Login.gov 2026 SAML certificate rotation

[FuhuXia]

Annual Login.gov SAML certificate rotation needs to be done by March 2026. The 2025 certificates expire on April 1, 2026.

Sketch

Follow steps describe in wiki Login.gov SAML certificate rotation steps and notes from previous year.

• Generate new SP certificates.

The following two steps should be done at about the same time to minimize app authentication down time.

• Update development IdP metadata URL in the code, update private keys in the CF environment.
• Update public certs for development apps in login.gov sandbox dashboard.

The following two steps should be done at about the same time to minimize app authentication down time.

• Update staging and prod IdP metadata URL in the code, update private keys in the CF environment.
• Update public certs for staging/prod in the mirrored apps in login.gov sandbox dashboard, submit change requests to have the mirrored apps promoted, make sure they are deployed.

[FuhuXia]

Inventory and Catalog have been updated with 2026 SAML certificate.

[FuhuXia]

tickets submitted to login.gov zendesk to update sp certificates for our apps.

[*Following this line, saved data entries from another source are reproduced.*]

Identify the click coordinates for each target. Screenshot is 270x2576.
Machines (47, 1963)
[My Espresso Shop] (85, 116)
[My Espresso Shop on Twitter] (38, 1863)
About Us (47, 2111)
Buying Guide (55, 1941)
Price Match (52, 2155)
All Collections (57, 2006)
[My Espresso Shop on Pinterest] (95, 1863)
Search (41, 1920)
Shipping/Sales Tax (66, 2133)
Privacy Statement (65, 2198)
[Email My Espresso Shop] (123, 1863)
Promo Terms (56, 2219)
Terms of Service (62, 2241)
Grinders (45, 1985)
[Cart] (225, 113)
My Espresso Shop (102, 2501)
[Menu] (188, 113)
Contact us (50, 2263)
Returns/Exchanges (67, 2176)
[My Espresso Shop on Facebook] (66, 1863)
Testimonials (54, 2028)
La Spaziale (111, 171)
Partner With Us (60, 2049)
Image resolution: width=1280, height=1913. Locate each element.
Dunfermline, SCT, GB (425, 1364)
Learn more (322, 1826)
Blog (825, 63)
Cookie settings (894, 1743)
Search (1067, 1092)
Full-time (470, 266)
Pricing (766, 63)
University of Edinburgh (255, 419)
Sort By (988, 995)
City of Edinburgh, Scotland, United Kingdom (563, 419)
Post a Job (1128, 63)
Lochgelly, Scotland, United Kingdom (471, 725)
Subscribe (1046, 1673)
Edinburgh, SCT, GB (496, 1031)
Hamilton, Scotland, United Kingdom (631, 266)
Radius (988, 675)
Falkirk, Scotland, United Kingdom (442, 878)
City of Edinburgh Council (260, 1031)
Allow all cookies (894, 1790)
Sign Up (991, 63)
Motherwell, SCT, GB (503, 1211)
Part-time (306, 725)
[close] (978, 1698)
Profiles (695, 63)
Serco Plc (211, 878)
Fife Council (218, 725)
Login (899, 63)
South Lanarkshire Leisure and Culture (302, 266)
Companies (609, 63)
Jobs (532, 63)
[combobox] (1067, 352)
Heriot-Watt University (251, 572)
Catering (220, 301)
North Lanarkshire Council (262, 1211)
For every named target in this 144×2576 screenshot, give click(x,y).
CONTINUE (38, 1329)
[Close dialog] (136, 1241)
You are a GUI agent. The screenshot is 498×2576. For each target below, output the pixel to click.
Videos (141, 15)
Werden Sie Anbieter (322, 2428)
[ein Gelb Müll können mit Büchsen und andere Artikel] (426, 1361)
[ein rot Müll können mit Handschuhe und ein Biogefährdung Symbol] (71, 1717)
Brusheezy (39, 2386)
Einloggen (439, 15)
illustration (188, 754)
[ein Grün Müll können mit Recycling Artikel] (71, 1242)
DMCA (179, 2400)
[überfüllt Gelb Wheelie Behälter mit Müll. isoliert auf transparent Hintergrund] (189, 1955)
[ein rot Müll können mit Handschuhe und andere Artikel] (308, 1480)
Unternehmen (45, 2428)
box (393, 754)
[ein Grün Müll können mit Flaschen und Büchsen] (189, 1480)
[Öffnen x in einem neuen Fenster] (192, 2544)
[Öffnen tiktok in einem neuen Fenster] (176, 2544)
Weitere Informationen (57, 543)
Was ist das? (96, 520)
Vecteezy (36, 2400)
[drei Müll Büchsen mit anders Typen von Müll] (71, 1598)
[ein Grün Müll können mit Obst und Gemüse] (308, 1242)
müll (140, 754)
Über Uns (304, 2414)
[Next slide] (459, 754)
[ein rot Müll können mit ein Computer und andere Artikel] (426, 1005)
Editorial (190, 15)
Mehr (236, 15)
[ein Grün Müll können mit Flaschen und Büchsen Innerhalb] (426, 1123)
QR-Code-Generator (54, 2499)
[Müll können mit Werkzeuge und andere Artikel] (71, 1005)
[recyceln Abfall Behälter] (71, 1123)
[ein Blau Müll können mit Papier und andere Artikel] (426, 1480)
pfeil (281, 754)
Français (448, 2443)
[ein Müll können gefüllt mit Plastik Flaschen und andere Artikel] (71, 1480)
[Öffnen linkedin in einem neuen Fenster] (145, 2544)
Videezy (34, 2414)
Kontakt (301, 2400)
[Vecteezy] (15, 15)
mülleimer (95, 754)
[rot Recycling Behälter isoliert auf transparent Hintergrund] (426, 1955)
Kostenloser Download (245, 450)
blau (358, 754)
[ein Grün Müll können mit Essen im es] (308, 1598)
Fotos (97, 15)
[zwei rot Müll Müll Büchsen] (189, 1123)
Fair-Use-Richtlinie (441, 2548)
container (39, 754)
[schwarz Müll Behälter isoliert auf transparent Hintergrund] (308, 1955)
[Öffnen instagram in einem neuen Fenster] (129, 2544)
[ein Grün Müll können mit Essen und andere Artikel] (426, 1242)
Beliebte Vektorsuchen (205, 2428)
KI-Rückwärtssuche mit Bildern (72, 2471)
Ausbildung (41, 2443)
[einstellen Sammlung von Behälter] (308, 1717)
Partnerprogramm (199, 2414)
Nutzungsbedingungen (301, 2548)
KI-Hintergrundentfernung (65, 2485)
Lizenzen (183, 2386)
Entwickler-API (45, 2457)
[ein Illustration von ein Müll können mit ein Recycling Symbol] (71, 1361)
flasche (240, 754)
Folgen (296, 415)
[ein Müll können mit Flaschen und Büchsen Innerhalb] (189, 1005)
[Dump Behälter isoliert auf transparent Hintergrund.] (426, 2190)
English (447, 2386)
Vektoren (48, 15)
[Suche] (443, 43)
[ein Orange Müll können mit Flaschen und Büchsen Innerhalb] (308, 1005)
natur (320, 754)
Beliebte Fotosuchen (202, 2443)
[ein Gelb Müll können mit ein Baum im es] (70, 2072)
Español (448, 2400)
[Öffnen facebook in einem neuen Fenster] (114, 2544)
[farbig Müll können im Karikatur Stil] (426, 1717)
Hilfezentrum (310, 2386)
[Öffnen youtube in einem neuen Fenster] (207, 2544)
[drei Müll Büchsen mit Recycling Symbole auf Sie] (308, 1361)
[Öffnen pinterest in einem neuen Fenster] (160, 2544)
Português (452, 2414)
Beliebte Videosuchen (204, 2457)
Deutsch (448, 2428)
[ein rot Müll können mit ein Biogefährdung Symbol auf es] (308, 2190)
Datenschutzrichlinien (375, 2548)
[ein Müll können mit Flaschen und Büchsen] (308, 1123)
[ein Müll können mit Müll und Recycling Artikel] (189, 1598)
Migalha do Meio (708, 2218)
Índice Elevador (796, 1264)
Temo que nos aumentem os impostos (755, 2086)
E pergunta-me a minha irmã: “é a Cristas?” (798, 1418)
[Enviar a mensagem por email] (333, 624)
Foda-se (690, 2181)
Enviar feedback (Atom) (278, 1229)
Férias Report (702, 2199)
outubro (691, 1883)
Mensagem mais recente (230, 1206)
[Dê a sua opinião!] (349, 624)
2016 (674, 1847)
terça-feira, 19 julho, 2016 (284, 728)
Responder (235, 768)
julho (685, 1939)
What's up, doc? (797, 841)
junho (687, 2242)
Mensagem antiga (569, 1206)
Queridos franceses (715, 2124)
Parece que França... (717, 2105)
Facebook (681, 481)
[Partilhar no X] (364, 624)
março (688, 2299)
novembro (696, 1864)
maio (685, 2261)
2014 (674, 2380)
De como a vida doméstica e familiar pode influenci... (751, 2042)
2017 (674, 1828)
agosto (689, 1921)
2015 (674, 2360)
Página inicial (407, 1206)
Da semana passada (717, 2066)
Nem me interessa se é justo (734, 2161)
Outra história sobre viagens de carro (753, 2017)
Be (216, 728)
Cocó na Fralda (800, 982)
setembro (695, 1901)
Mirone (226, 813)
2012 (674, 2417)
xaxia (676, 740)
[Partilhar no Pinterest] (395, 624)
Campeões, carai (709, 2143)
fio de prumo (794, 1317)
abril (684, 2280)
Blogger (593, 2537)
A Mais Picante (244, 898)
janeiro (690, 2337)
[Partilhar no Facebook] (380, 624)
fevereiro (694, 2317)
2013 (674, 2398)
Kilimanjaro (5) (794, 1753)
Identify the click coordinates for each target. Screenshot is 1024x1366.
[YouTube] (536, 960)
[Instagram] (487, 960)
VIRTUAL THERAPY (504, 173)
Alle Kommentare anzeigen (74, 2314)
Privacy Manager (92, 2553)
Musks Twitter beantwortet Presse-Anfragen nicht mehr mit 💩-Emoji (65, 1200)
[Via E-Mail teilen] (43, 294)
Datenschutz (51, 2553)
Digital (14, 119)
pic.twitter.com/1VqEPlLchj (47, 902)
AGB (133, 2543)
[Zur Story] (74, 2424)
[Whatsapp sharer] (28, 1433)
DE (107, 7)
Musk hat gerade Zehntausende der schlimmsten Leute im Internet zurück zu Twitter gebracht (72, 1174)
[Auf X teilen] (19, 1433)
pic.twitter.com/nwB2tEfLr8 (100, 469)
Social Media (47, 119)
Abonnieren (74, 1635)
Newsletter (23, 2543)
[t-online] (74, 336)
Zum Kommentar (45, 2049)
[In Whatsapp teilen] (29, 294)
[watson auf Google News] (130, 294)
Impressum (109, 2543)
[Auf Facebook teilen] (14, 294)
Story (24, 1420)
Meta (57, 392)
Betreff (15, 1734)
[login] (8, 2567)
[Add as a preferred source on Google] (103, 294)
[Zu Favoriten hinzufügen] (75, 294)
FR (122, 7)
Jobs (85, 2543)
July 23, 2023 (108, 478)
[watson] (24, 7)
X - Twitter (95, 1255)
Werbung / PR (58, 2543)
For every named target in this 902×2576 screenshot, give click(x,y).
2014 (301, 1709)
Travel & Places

• catalog-staging: https://zendesk.login.gov/hc/en-us/requests/15406
• catalog-prod: https://zendesk.login.gov/hc/en-us/requests/15407
• inventory-staging: https://zendesk.login.gov/hc/en-us/requests/15410
• inventory-prod: https://zendesk.login.gov/hc/en-us/requests/15411

[FuhuXia]

Waiting for login.gov support to complete our ticket, then we

• update cf env vars with the latest private keys for inventory and catalog in staging and prod spaces.
• upload the private/public cert to google drive.